Synthesis and biological evaluation of 4-(2-fluorophenoxy)-3,3'-bipyridine derivatives as potential c-met inhibitors

  • Eur J Med Chem. 2016 Sep 14:120:37-50. doi: 10.1016/j.ejmech.2016.04.062.
Sijia Zhao  1 Yu Zhang  1 Hongyang Zhou  1 Shuancheng Xi  1 Bin Zou  1 Guanglong Bao  1 Limei Wang  1 Jiao Wang  1 Tianfang Zeng  1 Ping Gong  1 Xin Zhai  2
Affiliations
  • 1. Key Laboratory of Structure-Based Drug Design and Discovery, Ministry of Education, Shenyang Pharmaceutical University, Shenyang 110016, PR China.
  • 2. Key Laboratory of Structure-Based Drug Design and Discovery, Ministry of Education, Shenyang Pharmaceutical University, Shenyang 110016, PR China. Electronic address: [email protected].
Abstract

Six series of novel 4-(2-fluorophenoxy)-3,3'-bipyridine derivatives conjugated with aza-aryl formamide/amine scaffords were designed and synthesized through a structure-based molecular hybridization approach.

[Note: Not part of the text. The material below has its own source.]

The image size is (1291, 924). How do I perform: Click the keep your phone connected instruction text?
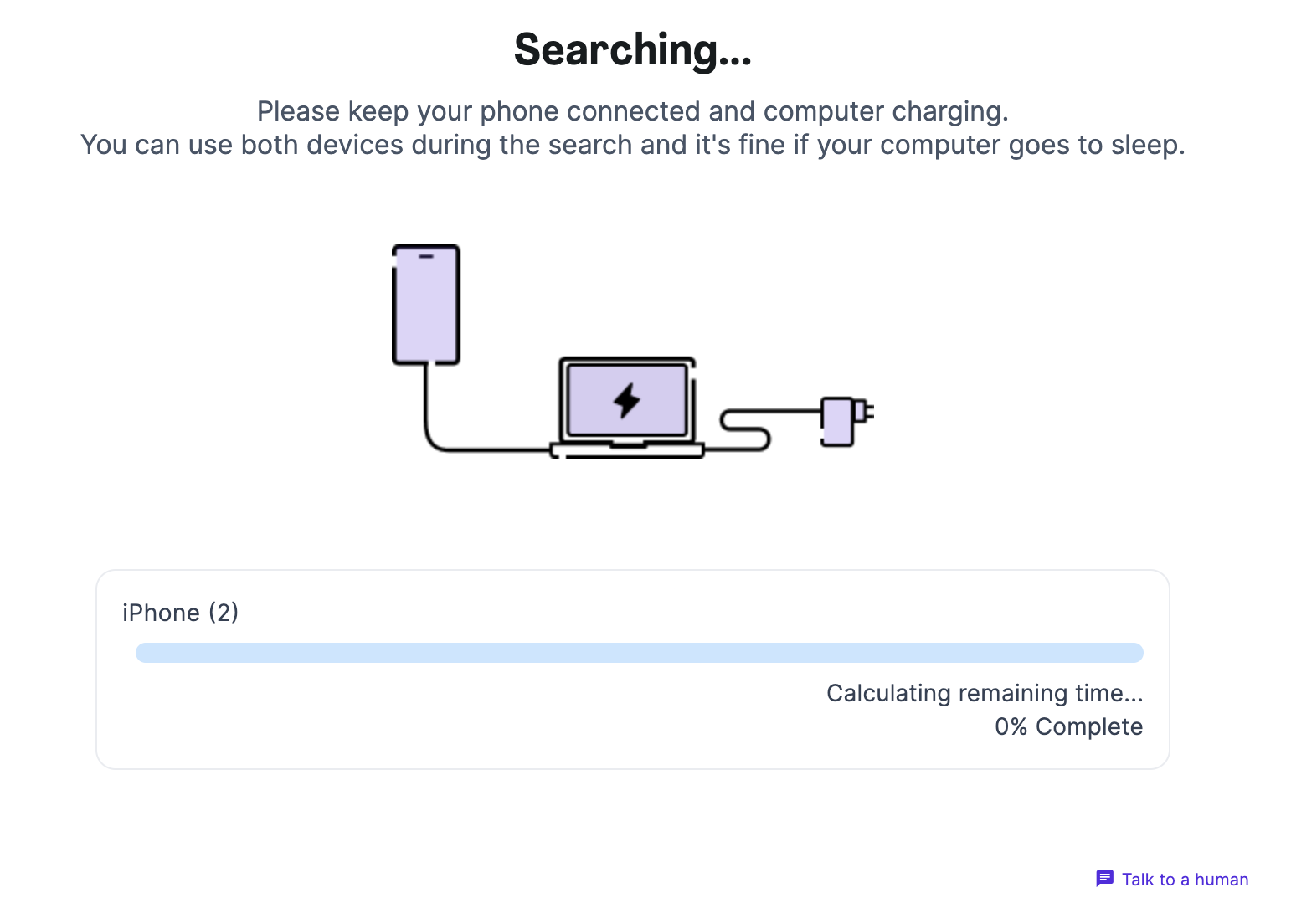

The target compounds were evaluated for c-Met kinase inhibitory activities and cytotoxicity against four Cancer cell lines (HT-29, A549, MKN-45 and MDA-MB-231) in vitro. Most compounds exhibited moderate to excellent potency, and the most promising candidate 26c (c-Met kinase IC50 = 8.2 nM) showed a 4.7-fold increase in cytotoxicity against c-Met-addicted MKN-45 cell line in vitro (IC50 = 3 nM), superior to that of Foretinib (IC50 = 23 nM). The preliminary structure-activity relationship indicated that a 1H-benzo [e] [1,3,4]thiadiazine-3-carboxamide-4,4-dioxide moiety as linker contributed to the antitumor potency.

Keywords
Aza-aryl formamides; Bipyridine derivatives; Cytotoxicity; Synthesis; c-Met.